Hoodlum

Hoodlum

In his second pairing with Bill Duke (Deep Cover), Laurence Fishburne plays Ellsworth "Bumpy" Johnston, a Harlem numbers racketeer whose activities bring him into contact with both Dutch Schultz and Lucky Luciano. A double-homage to the up-from-nothing gangster films of the 1930s and the us-against-The-Man blaxploitation films of the 1970s—with a good cast, a skilled director and a Harlem Renaissance setting—ought to have been a sure thing, but Hoodlum falls short, due largely to a poor script from novice writer Chris Brancato. (Someone really ought to make a crime film in which the wisecracking chubby sidekick doesn't get killed.) Despite the always-formidable presence of Fishburne in the lead, Johnston never becomes a character, only a figure of ballsy entrepreneurial ingenuity prone to mouthing action-film clichés. The film attempts to show the price of power, but the character remains so unchanging that it's never conveyed.
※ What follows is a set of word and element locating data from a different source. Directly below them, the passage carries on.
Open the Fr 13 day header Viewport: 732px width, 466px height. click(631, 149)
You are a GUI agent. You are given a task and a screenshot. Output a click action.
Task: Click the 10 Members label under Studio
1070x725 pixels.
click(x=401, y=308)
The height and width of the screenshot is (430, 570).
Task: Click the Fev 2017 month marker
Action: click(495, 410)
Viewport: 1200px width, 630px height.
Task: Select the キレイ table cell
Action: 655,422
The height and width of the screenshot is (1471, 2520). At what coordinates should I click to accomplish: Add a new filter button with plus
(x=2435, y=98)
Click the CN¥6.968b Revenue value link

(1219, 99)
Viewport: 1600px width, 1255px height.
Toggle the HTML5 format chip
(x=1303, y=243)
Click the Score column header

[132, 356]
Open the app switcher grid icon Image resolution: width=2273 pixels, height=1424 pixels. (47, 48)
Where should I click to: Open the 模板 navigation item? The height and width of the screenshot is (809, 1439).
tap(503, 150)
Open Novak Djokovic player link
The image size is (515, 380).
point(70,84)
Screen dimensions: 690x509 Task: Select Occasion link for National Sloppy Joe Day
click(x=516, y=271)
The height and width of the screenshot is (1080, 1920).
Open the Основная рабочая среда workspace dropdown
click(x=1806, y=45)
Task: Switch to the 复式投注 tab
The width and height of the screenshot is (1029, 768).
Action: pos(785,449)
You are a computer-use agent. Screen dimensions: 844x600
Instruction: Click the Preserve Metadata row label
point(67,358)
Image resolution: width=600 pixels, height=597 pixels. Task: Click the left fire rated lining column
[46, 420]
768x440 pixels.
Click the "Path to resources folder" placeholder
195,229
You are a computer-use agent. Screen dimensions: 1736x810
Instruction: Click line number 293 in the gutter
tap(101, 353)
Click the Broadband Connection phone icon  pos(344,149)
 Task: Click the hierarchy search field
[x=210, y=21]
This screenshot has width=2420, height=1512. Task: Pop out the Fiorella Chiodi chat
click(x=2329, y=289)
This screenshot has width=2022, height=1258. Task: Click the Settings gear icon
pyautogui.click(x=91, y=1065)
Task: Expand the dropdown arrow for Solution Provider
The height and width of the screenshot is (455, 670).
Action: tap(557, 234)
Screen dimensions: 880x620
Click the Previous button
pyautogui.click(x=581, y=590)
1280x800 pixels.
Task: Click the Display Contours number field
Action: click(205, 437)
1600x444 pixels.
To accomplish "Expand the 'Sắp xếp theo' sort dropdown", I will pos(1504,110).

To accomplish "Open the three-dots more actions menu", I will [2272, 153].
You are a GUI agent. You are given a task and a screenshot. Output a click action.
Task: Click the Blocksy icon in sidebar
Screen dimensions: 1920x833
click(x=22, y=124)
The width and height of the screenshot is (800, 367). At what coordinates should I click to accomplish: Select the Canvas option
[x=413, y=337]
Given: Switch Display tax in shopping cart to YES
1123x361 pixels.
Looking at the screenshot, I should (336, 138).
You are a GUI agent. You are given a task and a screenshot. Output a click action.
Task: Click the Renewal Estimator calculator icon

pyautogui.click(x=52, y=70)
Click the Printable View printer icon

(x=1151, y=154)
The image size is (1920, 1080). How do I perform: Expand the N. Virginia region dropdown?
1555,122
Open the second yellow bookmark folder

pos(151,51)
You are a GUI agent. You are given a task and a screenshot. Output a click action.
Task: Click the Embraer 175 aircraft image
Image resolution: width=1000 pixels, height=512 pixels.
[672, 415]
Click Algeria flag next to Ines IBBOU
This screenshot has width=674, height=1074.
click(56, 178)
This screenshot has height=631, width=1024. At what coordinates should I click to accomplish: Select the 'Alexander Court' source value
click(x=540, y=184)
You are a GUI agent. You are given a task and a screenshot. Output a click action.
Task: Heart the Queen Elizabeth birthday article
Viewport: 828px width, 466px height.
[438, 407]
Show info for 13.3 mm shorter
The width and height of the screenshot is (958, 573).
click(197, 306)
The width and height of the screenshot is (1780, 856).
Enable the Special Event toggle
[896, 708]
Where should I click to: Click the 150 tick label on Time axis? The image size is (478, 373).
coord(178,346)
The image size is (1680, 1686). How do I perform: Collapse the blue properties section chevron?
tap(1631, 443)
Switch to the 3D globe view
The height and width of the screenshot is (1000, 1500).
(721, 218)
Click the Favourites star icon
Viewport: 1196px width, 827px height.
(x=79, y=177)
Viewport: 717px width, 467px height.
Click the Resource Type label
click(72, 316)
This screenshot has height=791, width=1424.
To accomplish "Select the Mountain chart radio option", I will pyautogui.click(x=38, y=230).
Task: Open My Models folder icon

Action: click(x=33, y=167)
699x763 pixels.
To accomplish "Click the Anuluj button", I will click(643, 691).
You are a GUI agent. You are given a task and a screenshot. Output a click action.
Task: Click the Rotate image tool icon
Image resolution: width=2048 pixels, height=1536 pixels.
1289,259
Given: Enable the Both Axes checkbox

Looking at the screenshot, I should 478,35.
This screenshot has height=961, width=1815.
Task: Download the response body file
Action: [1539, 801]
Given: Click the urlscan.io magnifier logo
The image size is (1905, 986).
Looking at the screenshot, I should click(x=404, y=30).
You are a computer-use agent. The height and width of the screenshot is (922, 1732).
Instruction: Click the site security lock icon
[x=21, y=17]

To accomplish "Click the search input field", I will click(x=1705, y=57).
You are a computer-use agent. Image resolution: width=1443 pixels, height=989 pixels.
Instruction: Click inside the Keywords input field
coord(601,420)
Andy Garcia and Tim Roth (as the suave Luciano and the disheveled Schultz, respectively) simply aren't given enough to do, and Hoodlum's central conceit—that the numbers racket helped the black community more than it hurt it—is pretty difficult to swallow. A conclusion featuring a dizzying string of betrayals that leads to a confusing anti-climax robs the film of even cheap action thrills, making Hoodlum an almost thoroughly forgettable experience, albeit probably the only film in history to unite Queen Latifah and The Mod Squad's Clarence Williams III.